En 2005, la vente de médicaments (incluant les vitamines et autres suppléments de santé) par les détaillants a atteint plus de 20 milliards de dollars pour la première fois.
Cette explosion des ventes de médicaments a été accompagnée par un phénomène de plus en plus visible dans la vente au détail, c’est-à-dire, l’implantation de points de vente pharmaceutiques dans les magasins d’alimentation et de marchandises diverses.
La présente étude examine ce phénomène de 1998 à 2005. L’analyse vise plus particulièrement la concurrence entre les pharmacies (incluant les magasins d’autres produits de santé et de soins personnels) et les magasins d’alimentation et de marchandises diverses utilisant principalement les données de l’Enquête trimestrielle sur les marchandises vendues au détail. La situation au Canada par rapport aux États-Unis est aussi examinée.

* [DONNÉES FOURNIES]:

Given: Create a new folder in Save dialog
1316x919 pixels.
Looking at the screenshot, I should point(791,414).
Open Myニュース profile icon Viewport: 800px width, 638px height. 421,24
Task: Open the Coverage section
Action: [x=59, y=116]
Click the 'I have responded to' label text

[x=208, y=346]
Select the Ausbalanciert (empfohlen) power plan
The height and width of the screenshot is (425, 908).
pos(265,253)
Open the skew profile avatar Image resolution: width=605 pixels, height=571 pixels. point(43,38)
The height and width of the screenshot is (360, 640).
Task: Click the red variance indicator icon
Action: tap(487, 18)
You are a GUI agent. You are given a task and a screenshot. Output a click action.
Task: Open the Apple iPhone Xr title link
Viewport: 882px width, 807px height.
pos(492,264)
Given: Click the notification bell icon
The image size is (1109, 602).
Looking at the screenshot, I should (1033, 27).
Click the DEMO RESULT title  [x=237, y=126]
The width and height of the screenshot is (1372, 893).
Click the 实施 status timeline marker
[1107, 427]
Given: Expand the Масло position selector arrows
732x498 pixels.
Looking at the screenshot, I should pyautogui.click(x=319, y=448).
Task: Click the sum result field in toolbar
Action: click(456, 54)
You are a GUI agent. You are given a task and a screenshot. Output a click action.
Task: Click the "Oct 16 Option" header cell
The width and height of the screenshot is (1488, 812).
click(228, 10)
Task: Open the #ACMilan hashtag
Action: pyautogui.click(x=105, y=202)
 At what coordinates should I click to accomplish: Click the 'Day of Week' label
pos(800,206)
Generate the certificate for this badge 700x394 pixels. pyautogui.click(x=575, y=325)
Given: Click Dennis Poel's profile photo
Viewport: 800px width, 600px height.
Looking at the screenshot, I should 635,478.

* [CONSIGNE]: Transcrivez fidèlement le passage du texte de la page compris entre « En 2005, la » et « est aussi examinée. », ces deux extrémités incluses. Ces données sont tirées d'une autre source que le texte de la page.

* [CORRIGÉ]:
En 2005, la vente de médicaments (incluant les vitamines et autres suppléments de santé) par les détaillants a atteint plus de 20 milliards de dollars pour la première fois.
Cette explosion des ventes de médicaments a été accompagnée par un phénomène de plus en plus visible dans la vente au détail, c’est-à-dire, l’implantation de points de vente pharmaceutiques dans les magasins d’alimentation et de marchandises diverses.
La présente étude examine ce phénomène de 1998 à 2005. L’analyse vise plus particulièrement la concurrence entre les pharmacies (incluant les magasins d’autres produits de santé et de soins personnels) et les magasins d’alimentation et de marchandises diverses utilisant principalement les données de l’Enquête trimestrielle sur les marchandises vendues au détail. La situation au Canada par rapport aux États-Unis est aussi examinée.